Urology Coding Alert

Focus on the UroLift® Reimbursement Impact

Determine whether in-office performance is profitable enough for your practice.

Now that you have codes to report the UroLift® procedures your urologist performs, you’ll need to analyze your practice’s reimbursements for these procedures.

“The establishment of CMS reimbursement for UroLift is a major milestone for NeoTract and the clinical Community, and comes on the heels of positive coverage decisions from Aetna and Coventry earlier this year,” said Dave Amerson, president and CEO of NeoTract, in the press release. But how is your practice going to be affected?

Take a look at the relative value unit (RVU) breakdown for 52441 and +52442 for both non-facility and facility places of service in the table below.

* Non-facility practice expense RVUs include the cost of the delivery device

Review the Numbers

Using an example of a UroLift® procedure with four implants, here is how your reimbursement will shake out in the first quarter of 2015. Note that the 2015 conversion factor for January 1 through March 31 of this year is $35.7547; however, that may change come April 1, 2015.

Office procedure: If your urologist performed the procedure in the office, you’ll report 52441 and +52442 x 3 for the four implants, and calculate the following:

34.90 RVUs + (3 x 26.69 RVUs) = 114.97 RVUs

114.97 RVUs x $35.7547 = $4,110.72 total reimbursement based on the 2015 unadjusted Medicare physician fee schedule

ASC procedure: If your urologist performed the procedure in an ASC, you’ll still report 52441 and +52442 x 3 for the four implants, and calculate the following:

6.54 RVUs + (3 x 1.75 RVUs) = 11.79 RVUs

11.79 RVUs x $35.7547 = $421.55 total reimbursement based on the 2015 unadjusted Medicare physician fee schedule

Analysis: The UroLift® delivery device will cost your practice $850 per device, says Michael A. Ferragamo, MD, FACS, clinical assistant professor of urology at the State University of New York at Stony Brook. Each UroLift® device supplies one implant.

“The average number of implants used is between four and five implants,” Ferragamo adds. For 2015, payment for 52441 and +52442 include the implants, and you should not bill separately for them. You also cannot bill separately for the delivery devices. Therefore, your practice will pay $850 x 4 for a procedure requiring four implants. If you receive $4,110.72 for the office procedure, but pay out $3,400.00 for the devices, your office profitability will be about $711.

[Entries taken from a collection]
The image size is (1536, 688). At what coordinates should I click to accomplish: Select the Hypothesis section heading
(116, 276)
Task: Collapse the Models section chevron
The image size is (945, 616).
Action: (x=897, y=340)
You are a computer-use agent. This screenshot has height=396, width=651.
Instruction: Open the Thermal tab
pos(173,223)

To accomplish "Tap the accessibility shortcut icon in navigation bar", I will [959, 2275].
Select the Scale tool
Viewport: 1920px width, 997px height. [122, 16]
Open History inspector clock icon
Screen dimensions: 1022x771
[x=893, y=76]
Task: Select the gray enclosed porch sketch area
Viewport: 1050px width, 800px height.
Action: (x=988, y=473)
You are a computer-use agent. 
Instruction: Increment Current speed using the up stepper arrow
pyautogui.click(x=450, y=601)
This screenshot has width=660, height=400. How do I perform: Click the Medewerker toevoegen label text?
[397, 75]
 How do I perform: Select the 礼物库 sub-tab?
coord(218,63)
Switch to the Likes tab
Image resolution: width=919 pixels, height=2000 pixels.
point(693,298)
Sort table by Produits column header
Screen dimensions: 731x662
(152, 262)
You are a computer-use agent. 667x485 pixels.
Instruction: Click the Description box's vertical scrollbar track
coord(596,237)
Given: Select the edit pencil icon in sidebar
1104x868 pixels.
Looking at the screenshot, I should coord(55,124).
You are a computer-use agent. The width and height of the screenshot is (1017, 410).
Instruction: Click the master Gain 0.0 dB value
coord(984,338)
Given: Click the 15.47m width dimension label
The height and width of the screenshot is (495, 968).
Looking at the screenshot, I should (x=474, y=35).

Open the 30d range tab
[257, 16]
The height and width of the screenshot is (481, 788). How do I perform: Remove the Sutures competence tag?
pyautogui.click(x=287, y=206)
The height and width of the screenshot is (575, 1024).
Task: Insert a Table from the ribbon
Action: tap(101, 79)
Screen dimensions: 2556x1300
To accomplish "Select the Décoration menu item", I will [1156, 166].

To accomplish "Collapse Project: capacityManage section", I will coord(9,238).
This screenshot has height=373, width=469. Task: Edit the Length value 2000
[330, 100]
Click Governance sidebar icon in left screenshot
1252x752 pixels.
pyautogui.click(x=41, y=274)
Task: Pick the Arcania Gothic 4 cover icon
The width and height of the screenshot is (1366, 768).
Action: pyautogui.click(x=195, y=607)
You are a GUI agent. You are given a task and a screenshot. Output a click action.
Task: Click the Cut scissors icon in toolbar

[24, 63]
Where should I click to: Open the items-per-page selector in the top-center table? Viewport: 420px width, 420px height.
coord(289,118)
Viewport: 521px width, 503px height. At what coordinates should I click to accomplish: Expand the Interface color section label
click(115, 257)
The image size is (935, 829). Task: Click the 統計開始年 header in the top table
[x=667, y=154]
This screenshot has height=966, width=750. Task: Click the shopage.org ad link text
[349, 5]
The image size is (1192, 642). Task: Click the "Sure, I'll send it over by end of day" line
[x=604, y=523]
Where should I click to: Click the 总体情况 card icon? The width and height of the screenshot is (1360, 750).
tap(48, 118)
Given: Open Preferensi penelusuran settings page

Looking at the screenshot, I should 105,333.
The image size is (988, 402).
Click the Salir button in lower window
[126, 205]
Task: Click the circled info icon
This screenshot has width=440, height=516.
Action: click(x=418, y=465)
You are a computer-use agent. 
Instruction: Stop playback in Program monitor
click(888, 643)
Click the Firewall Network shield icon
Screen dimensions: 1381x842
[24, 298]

§ Task to carry out:
List each distinct dollar amount in the UroLift reimbursement article, giving each once in order of first appearance.

§ Written response:
$35.7547
$4,110.72
$421.55
$850
$3,400.00
$711